The agreement, which was signed during a ceremony at the offices of the Ministry of Industry, Investment and Commerce in New Kingston, is intended to support the expansion of Business Process Outsourcing (BPO). The facility will be administered by the DBJ in collaboration with JAMPRO.
Portfolio Minister, Hon. Dr. Christopher Tufton, said the objective is to generate more employment by creating adequate space for the expansion of existing BPO businesses.
He stated that the loan facility is vital to the Government’s efforts to increase developmental support to more than 26 BPO operators in Jamaica, which, it is anticipated, “will shortly result in the formation of a vibrant industry association (which) we are expecting to launch hopefully before the end of this year.”

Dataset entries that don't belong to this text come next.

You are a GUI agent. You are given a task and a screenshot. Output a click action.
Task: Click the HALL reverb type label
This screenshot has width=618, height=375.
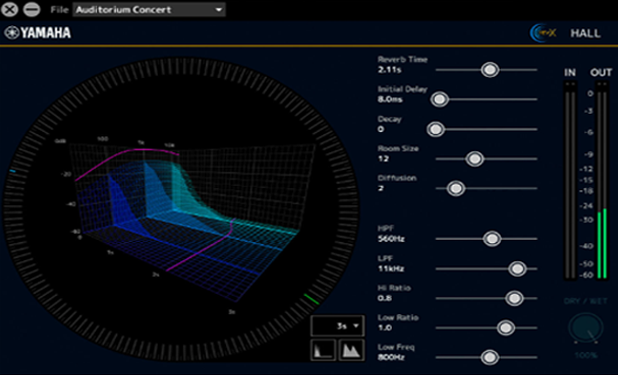(x=586, y=33)
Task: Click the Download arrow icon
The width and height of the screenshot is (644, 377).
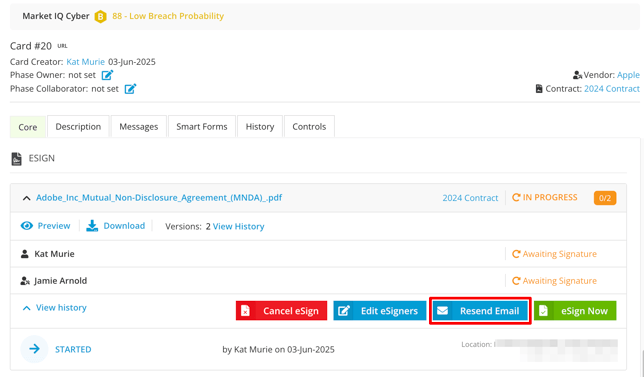Action: click(92, 226)
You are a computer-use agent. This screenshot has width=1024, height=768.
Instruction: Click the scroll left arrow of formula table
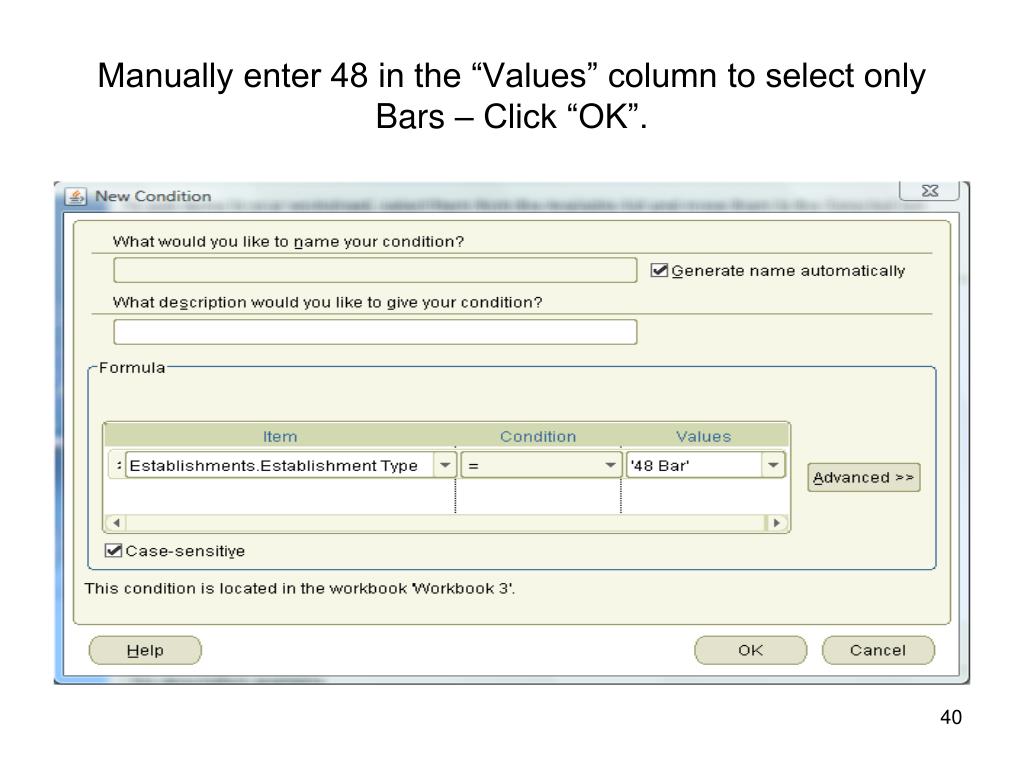click(x=115, y=523)
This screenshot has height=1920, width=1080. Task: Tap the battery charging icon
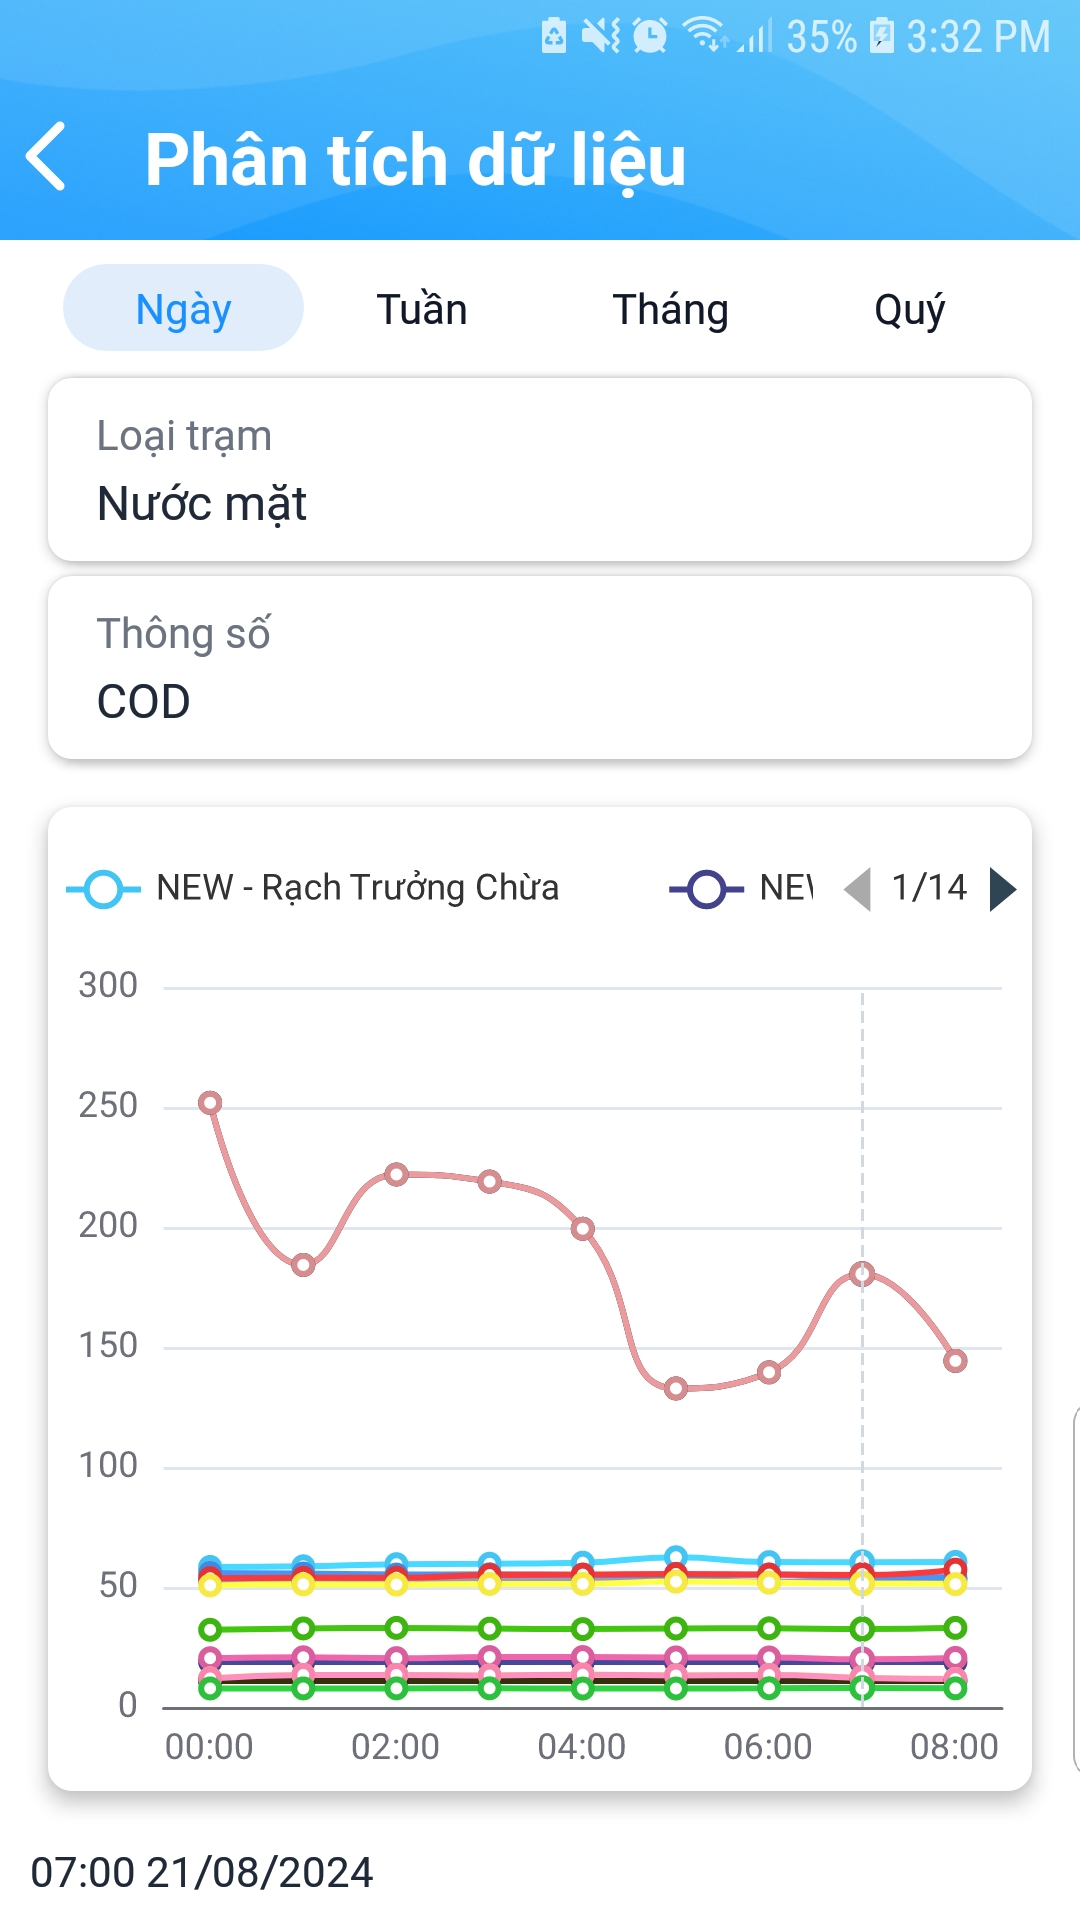881,35
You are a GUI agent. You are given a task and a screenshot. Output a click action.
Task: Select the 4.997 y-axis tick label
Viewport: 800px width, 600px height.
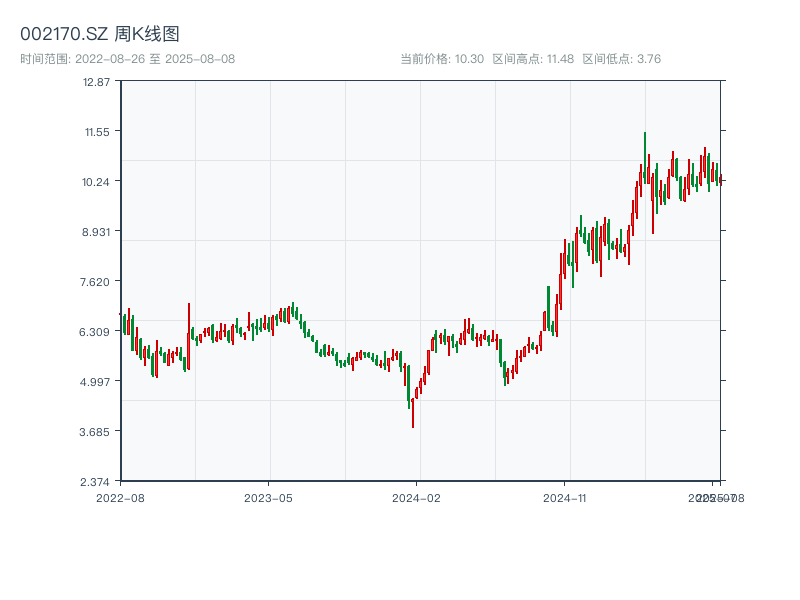pyautogui.click(x=96, y=381)
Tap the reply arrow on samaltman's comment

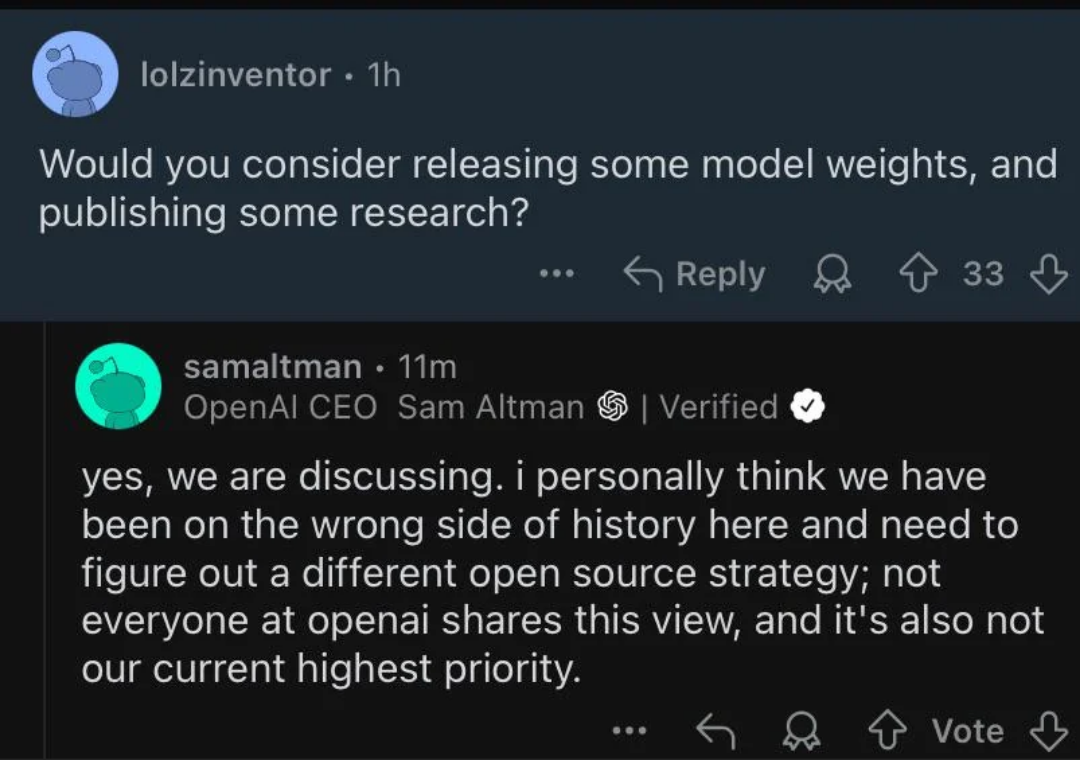713,730
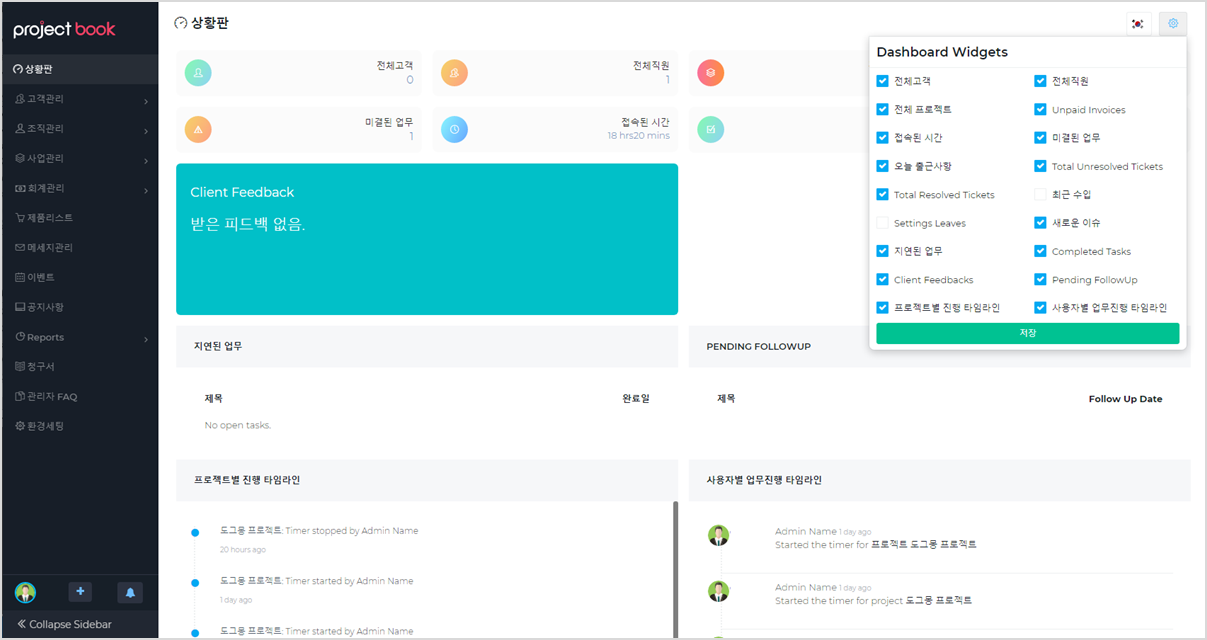Expand the 고객관리 sidebar menu
This screenshot has width=1207, height=640.
point(80,99)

“The Government is providing this financing support in order to develop at least 350,000 square feet of appropriate ICT ready space to accommodate tier one operators in the ICT/BPO sector, which, in turn, is expected to generate, overtime, through the attraction of investors in the sector, an additional 10,000 new ICT jobs to the Jamaican economy,” he stated.
The line of credit will be funded by a loan from the Petro Caribe Development Fund (PDF), which has been designated to be used for development projects and assist entities, which are critical to Jamaica’ s growth plans.
Entrepreneurs can access a maximum of US$5 million per project, representing 70 per cent of the total project cost. The rate of interest will be 4.5 per cent per annum on the reducing balance, with monthly payments up to a maximum of 12 years.
“The facilities, which are to be constructed under this loan scheme, must be used for ICT/BPO projects for the duration of the loan. If there is a change of use of the building before the loan is fully repaid, the interest rate will be increased to 6.5 per cent per annum, therefore acting as a disincentive for the facility to be used for anything else,” Dr. Tufton pointed out.
Under the agreement, JAMPRO will be responsible for screening investors interested in building ICT facilities, review proposals, and refer suitable loan applicants to the DBJ.
The DBJ is charged with conducting due diligence, credit checks and financial evaluation of applicants referred by JAMPRO. The entity will also have authority for the approval and monitoring of loans.